● **STATED GOAL 1**: In the passage on bi-connected components, who devised the classic sequential algorithm for computing them?

● **TEXT EXTRACT**:
In graph theory, a bi-connected component (also known as a block or 2-connected component) is a maximal bi-connected subgraph. Any connected graph decomposes into a tree of bi-connected components called the block-cut tree of the graph. The blocks are attached to each other at shared vertices called cut vertices or articulation points. Specifically, a cut vertex is any vertex whose removal increases the number of connected components.

The classic sequential algorithm for computing bi-connected components in a connected undirected graph is due to John Hopcroft and Robert Tarjan (1973). It runs in linear time, and is based on depth-first search.

The idea is to run a depth-first search while maintaining the following information:

The depth of each vertex in the depth-first-search tree (once it gets visited), and for each vertex v, the lowest depth of neighbors of all descendants of v (including v itself) in the depth-first-search tree, called the low-point. The depth is standard to maintain during a depth-first search. The low-point of v can be computed after visiting all descendants of v (i.e., just before v gets popped off the depth-first-search stack) as the minimum of the depth of v, the depth of all neighbors of v (other than the parent of v in the depth-first-search tree) and the low-point of all children of v in the depth-first-search tree. The key fact is that a non-root vertex v is a cut vertex (or articulation point) separating two bi-connected components if and only if there is a child y of v such that low-point(y) ≥ depth(v). This property can be tested once the depth-first search returned from every child of v (i.e., just before v gets popped off the depth-first-search stack), and if true, v separates the graph into different bi-connected components. This can be represented by computing one bi-connected component out of every such y (a component which contains y will contain the subtree of y, plus v), and then erasing the subtree of y from the tree. The root vertex must be handled separately: it is a cut vertex if and only if it has at least two children. Thus, it suffices to simply build one component out of each child subtree of the root (including the root).

Pseudo code:

	GetArticulationPoints(i, d)
		visited[i] = true
		depth[i] = d
		low[i] = d
		childCount = 0
		isArticulation = false
		for each ni in adj[i]
    		if not visited[ni]
        		parent[ni] = i
        		GetArticulationPoints(ni, d + 1)
        		childCount = childCount + 1
       			if low[ni] >= depth[i]
           		 	isArticulation = true
        		low[i] = Min(low[i], low[ni])
    		else if ni <> parent[i]
        		low[i] = Min(low[i], depth[ni])
		if (parent[i] <> null and isArticulation) or (parent[i] == null and childCount > 1)
    			Output i as articulation point

● **SOURCE DATA**:

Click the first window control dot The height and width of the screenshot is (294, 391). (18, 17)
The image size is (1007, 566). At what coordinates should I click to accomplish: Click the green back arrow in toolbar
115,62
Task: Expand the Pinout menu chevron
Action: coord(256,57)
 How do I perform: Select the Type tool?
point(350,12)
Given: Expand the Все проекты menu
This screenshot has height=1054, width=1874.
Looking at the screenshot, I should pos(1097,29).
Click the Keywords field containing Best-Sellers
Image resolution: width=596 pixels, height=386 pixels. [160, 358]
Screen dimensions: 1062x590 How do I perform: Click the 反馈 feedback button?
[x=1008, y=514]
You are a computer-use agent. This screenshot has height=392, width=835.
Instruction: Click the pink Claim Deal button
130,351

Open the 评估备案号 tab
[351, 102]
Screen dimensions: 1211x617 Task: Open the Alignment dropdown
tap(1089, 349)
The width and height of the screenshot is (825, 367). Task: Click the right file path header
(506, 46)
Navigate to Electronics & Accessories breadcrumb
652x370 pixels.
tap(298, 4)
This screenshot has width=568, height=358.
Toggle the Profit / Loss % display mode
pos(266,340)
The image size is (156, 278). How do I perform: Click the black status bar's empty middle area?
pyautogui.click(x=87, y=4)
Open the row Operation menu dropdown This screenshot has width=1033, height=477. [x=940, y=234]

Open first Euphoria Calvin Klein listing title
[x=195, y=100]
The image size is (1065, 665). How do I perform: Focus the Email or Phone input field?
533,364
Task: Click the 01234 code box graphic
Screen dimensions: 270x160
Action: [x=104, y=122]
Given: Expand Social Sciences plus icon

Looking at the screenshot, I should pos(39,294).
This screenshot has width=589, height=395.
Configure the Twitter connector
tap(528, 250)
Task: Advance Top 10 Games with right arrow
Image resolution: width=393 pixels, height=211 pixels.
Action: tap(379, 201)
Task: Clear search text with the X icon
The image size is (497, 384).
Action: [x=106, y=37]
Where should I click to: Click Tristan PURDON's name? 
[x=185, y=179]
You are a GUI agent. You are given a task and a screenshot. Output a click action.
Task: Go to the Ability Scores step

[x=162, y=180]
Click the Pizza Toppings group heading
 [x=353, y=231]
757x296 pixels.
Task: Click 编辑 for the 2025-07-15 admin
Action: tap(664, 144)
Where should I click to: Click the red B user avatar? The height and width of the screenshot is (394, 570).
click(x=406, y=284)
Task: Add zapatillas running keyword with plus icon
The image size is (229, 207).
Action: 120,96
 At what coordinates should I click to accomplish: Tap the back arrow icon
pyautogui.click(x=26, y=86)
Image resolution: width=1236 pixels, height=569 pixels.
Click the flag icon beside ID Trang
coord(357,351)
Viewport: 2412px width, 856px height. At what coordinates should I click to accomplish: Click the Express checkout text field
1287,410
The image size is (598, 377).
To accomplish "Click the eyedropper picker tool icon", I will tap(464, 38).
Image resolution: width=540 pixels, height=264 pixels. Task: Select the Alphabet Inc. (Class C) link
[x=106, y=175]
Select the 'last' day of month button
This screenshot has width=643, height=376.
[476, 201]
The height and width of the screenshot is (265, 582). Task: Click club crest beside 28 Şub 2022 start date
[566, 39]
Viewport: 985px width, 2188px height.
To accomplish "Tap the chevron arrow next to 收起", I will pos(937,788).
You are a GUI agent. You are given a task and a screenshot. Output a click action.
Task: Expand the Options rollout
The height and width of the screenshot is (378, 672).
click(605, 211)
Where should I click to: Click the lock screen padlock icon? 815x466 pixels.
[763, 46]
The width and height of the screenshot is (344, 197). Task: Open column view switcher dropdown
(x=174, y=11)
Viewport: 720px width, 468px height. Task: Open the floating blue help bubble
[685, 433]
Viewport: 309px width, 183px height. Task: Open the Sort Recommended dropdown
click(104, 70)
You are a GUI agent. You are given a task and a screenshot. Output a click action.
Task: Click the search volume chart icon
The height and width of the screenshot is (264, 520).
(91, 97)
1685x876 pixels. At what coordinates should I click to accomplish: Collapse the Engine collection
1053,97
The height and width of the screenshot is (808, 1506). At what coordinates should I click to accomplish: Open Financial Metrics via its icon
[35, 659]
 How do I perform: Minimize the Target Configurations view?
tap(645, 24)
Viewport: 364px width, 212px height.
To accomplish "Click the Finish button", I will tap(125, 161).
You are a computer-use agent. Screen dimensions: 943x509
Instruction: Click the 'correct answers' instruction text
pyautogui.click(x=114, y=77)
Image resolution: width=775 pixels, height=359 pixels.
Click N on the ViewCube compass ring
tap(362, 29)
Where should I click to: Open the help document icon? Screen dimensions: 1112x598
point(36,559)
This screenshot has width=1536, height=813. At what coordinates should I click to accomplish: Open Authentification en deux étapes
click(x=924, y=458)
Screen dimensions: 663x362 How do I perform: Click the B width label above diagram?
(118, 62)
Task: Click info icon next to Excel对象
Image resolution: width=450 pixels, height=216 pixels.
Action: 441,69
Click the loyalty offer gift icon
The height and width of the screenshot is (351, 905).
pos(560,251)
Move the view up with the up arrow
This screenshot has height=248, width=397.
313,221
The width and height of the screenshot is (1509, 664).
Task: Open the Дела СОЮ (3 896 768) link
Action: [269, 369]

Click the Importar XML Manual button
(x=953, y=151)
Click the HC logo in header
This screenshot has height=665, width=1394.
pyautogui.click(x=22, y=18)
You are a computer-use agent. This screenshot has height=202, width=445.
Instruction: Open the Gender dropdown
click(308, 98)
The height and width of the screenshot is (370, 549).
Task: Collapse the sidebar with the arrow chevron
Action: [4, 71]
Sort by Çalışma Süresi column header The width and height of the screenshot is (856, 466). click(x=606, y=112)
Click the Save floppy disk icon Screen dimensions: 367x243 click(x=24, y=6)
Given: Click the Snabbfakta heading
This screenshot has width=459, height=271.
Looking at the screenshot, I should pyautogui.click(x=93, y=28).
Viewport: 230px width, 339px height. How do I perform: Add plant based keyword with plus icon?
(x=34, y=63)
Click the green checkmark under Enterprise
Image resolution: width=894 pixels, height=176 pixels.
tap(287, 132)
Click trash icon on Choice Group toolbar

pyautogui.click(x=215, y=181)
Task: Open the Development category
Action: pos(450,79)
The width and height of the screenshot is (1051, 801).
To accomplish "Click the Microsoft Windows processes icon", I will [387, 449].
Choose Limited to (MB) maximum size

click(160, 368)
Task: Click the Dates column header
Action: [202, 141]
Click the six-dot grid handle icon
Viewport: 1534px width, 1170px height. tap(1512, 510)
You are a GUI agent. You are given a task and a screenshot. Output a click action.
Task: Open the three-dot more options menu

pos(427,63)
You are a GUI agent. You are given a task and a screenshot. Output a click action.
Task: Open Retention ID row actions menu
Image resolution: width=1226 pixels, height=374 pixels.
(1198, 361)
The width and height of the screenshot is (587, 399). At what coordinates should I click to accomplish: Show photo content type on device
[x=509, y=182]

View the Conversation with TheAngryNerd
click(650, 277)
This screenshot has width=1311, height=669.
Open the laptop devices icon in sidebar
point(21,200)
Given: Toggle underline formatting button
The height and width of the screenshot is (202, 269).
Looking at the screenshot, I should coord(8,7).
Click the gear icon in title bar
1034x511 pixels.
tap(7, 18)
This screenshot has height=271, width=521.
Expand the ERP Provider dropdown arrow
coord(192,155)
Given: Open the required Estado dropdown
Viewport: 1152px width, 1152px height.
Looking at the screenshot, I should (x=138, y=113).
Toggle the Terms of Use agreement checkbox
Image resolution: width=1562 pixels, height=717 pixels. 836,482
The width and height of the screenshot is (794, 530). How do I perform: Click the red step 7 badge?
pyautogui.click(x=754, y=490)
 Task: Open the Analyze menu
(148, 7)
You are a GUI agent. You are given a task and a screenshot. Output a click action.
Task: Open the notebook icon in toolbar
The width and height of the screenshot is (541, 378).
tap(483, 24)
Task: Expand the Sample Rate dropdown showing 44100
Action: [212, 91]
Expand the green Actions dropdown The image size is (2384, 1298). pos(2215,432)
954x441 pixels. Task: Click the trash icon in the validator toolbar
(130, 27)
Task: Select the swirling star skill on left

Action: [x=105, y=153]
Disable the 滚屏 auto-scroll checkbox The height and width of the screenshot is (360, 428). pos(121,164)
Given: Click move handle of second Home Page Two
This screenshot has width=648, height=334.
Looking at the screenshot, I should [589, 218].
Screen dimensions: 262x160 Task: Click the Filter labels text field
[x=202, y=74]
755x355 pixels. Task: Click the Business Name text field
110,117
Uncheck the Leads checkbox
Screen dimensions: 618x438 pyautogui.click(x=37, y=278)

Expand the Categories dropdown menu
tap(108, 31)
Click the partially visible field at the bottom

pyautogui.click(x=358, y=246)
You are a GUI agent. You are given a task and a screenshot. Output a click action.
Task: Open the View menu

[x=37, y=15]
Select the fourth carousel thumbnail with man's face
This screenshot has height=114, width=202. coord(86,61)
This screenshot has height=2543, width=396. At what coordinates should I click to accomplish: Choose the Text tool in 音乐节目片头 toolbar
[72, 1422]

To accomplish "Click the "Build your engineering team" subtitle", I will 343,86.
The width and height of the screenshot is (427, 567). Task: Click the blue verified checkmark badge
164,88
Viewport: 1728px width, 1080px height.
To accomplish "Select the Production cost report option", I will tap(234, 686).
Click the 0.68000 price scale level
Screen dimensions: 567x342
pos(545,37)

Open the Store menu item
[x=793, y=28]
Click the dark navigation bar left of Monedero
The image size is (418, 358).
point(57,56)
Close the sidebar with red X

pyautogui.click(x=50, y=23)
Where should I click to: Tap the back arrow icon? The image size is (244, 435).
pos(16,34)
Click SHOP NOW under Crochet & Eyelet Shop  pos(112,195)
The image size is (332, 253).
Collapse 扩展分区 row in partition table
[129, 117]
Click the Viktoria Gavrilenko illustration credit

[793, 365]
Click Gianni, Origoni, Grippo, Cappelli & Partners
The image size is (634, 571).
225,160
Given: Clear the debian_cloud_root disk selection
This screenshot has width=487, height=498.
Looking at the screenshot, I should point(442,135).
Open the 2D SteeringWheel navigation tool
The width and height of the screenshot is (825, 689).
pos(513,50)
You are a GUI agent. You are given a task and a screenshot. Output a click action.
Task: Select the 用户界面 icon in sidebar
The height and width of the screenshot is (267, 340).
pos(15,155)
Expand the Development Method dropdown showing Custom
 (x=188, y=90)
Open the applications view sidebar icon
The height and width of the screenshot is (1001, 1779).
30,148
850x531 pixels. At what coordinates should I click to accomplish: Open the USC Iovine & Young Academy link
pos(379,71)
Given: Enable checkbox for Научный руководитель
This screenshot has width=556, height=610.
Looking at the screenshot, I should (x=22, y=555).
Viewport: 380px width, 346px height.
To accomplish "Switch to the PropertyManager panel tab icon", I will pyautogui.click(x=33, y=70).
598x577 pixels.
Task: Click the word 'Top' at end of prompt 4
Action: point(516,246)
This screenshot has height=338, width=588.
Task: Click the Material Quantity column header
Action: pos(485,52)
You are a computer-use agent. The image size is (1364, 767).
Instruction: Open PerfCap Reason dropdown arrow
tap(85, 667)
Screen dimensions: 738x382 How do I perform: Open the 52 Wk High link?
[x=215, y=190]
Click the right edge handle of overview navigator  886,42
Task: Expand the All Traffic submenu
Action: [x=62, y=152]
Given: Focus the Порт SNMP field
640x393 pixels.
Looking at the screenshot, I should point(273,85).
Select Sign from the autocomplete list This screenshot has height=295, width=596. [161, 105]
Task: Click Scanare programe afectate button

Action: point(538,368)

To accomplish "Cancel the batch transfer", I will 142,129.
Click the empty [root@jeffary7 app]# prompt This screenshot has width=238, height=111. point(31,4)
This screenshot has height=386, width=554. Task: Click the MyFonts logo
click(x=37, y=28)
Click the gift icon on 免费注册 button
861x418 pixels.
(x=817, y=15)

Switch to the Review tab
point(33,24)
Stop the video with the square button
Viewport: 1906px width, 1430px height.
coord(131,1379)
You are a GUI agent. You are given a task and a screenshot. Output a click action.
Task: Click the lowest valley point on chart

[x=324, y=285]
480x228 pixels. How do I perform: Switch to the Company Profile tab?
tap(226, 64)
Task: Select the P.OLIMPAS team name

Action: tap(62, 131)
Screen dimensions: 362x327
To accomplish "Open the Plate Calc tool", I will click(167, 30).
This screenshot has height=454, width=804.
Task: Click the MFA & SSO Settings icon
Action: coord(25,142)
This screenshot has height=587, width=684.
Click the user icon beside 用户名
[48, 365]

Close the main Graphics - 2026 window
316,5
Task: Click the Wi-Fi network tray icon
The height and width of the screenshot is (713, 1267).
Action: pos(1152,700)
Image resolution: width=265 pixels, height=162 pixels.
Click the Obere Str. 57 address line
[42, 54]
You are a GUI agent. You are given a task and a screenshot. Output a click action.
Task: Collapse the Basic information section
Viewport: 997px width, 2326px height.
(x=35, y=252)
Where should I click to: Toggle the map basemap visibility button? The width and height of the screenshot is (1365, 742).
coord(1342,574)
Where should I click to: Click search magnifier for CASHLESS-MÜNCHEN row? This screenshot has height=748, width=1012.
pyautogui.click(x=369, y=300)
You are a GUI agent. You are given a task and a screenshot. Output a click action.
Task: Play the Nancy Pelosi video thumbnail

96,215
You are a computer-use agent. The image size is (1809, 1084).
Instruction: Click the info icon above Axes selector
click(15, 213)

● **STATED GOAL 2**: Please rewrite the rows starting at the one containing "Click SHOP NOW" and ending at the one containing "pos(513,50)", with "partition table" replaced by "partition list" and nothing else changed.

● **RIGHT ANSWER 1**: John Hopcroft and Robert Tarjan (1973).

● **RIGHT ANSWER 2**:
Click SHOP NOW under Crochet & Eyelet Shop  pos(112,195)
The image size is (332, 253).
Collapse 扩展分区 row in partition list
[129, 117]
Click the Viktoria Gavrilenko illustration credit

[793, 365]
Click Gianni, Origoni, Grippo, Cappelli & Partners
The image size is (634, 571).
225,160
Given: Clear the debian_cloud_root disk selection
This screenshot has width=487, height=498.
Looking at the screenshot, I should point(442,135).
Open the 2D SteeringWheel navigation tool
The width and height of the screenshot is (825, 689).
pos(513,50)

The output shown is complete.